Greece - Economic development
Until the mid-1970s, Greek governments devoted themselves principally to expanding agricultural and industrial production, controlling prices and inflation, improving state finances, developing natural resources, and creating basic industries. In 1975, the Karamanlis government undertook a series of austerity measures designed to curb inflation and redress the balance-ofpayments deficit. A new energy program included plans for stepped-up exploitation of oil and lignite reserves, along with uranium exploration in northern Greece. Increased efforts at import substitution were to be undertaken in all sectors. On 7 March 1975, in an effort to strengthen confidence in the national currency, the government announced that the value of the drachma would no longer be quoted in terms of a fixed link with the US dollar, but would be based on daily averages taken from the currencies of Greece's main trade partners.
The Socialist government that took office in 1981 promised more equal distribution of income and wealth through "democratic planning" and measures to control inflation and increase productivity. It imposed controls on prices and credit and began to restructure public corporations. But the government was cautious in introducing what it called "social control in certain key sectors" of the economy, and it ordered detailed studies to be made first. Its development policies emphasized balanced regional growth and technological modernization, especially in agriculture. The conservative government that came to power in 1990 adopted a 1991–93 "adjustment program" that called for reduction of price and wage increases and a reduction in the public-sector deficit from 13% to 3% of GDP. Twenty-eight industrial companies were to be privatized.
In recent years, the chief goal of the Simitis government was admission to the European Monetary Union (EMU).
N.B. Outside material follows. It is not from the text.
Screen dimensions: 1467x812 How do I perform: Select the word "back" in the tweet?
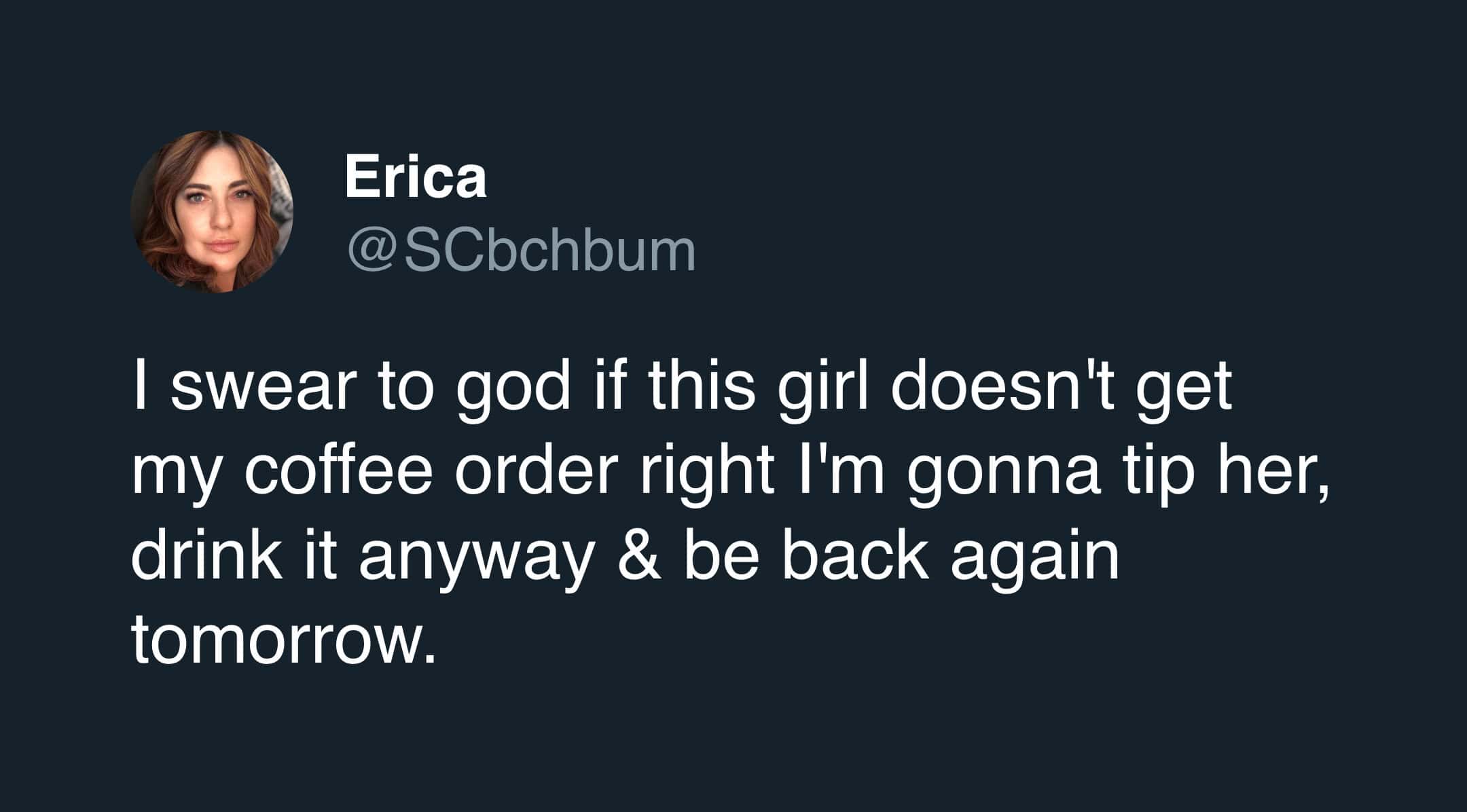(x=855, y=558)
As a consequence, his government instituted an austerity program aimed to tackle chronically high inflation, unemployment, and a bloated public sector. By 1998–99, these policies showed significant progress. Greece gained admission to the EMU in 2001, and adopted the euro as its new currency in 2002. The Greek economy was growing at rates above EU averages in 2002–03; however, unemployment and inflation rates were still higher than in most euro-area countries. In 2002, Greece's general government debt stood at approximately 99% of GDP. Greece benefits from EU aid, equal to about 3.3% of GDP.
Privatization of state-owned enterprises has moved at a relatively slow pace, especially in the telecommunications, banking, aerospace, and energy sectors. In 2003, preparations for the 2004 Olympics drove investment.